Tidak ada yang tahu dari mana pengemis itu berasal. Setiap azan Isya, pengemis itu selalu duduk di samping masjid Baitul Muttaqin. Semua orang yang berangkat ke masjid untuk berjamaah pasti melihatnya. Pengemis itu berpakaian compang-camping dan bertopi anyaman bambu. Jenggotnya putih panjang menjuntai. Wajahnya putih bersih. Tangan kanannya memegang tongkat.
Bila salat Isya telah usai dan semua jemaah keluar, pengemis itu tetap duduk di situ sambil tangan kanannya memegang tongkat. Semua orang tidak ada yang heran padanya karena sudah menjadi kebiasaan. Awal kemunculannya di samping masjid itu, banyak jamaah yang mengusirnya, tetapi ia abai dan tidak menghiraukan.
Ketika baru dua malam di samping masjid, Wigono mengusirnya. Namun, ia diam saja, tidak menghiraukan ucapan Wigono yang bernada tinggi seperti marah. Dia justru tersenyum pada Wigono. Sebab itu Wigono mengatakan kepada para jamaah bahwa pengemis itu adalah orang gila. Pada akhirnya, semua jemaah salat Isya memaklumi pengemis itu untuk tetap di masjid.
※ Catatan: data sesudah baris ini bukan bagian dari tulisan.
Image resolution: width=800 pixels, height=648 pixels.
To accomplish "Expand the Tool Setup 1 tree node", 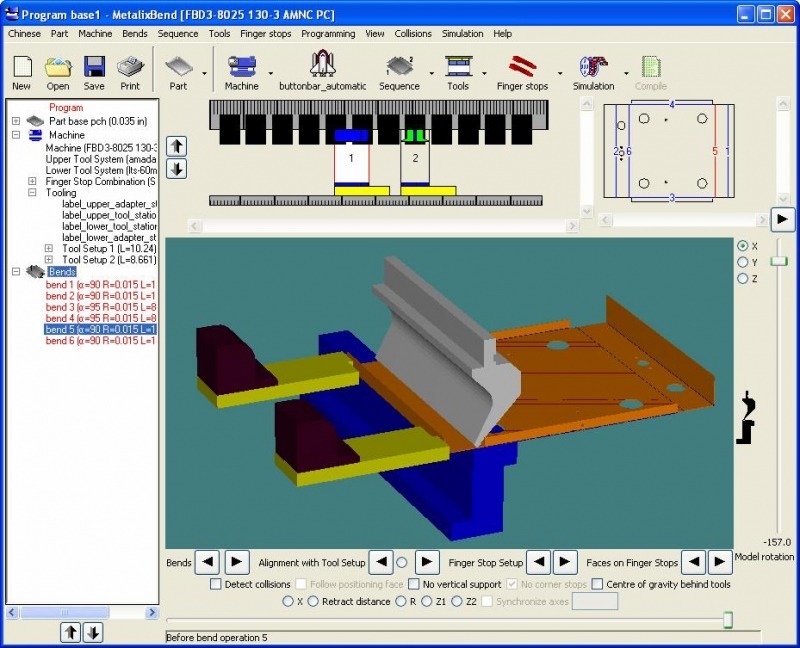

Menjelang salat Subuh, pengemis itu berdiri dari duduk dan berjalan ke tempat wudhu. Setelah wudhu, ia memasuki masjid dan melaksanakan salat dua rakaat. Ia menunggu para jamaah datang dengan duduk bersila di pojok kiri paling belakang masjid. Setelah beberapa menit ia duduk, Mbah Kamuli datang dan mengumandangkan azan Subuh, lalu melantunkan pujian.
Pengemis itu lalu berdiri dan melaksanakan salat dua rakaat. Mbah Kamuli yang melantunkan pujian, diam-diam selalu memperhatikan gerak-gerik pengemis itu. Dia tahu, setelah Subuh, pengemis itu hilang entah kemana. Tidak ada yang mengetahui. Dan seperti itulah setiap hari yang telah berjalan sebulan di masjid Baitul Muttaqin. Maka sebab itu, Mbah Kamuli ingin tahu, ke mana si pengemis itu bersembunyi bila siang hari,dan dengan cepatnya bila azan Isya’ ia telah duduk di samping masjid Baitul Muttaqin.
Jika telah iqamat, pengemis itu maju dan salat berjamaah. Selama sebulan, ia selalu menjadi makmum Mbah Kamuli karena tidak ada jamaah lain yang hadir. Setelah salat, Mbah Kamuli memimpin wiridan sambil menghadap ke pengemis. Dan Mbah Kamuli terperanjat karena wajah pengemis itu bercahaya. Mbah Kamuli ketakukan dan menghentikan bacaan. Tetapi pengemis itu tiba-tiba tersenyum kepadanya bersamaan luruhnya cahaya silau di wajahnya.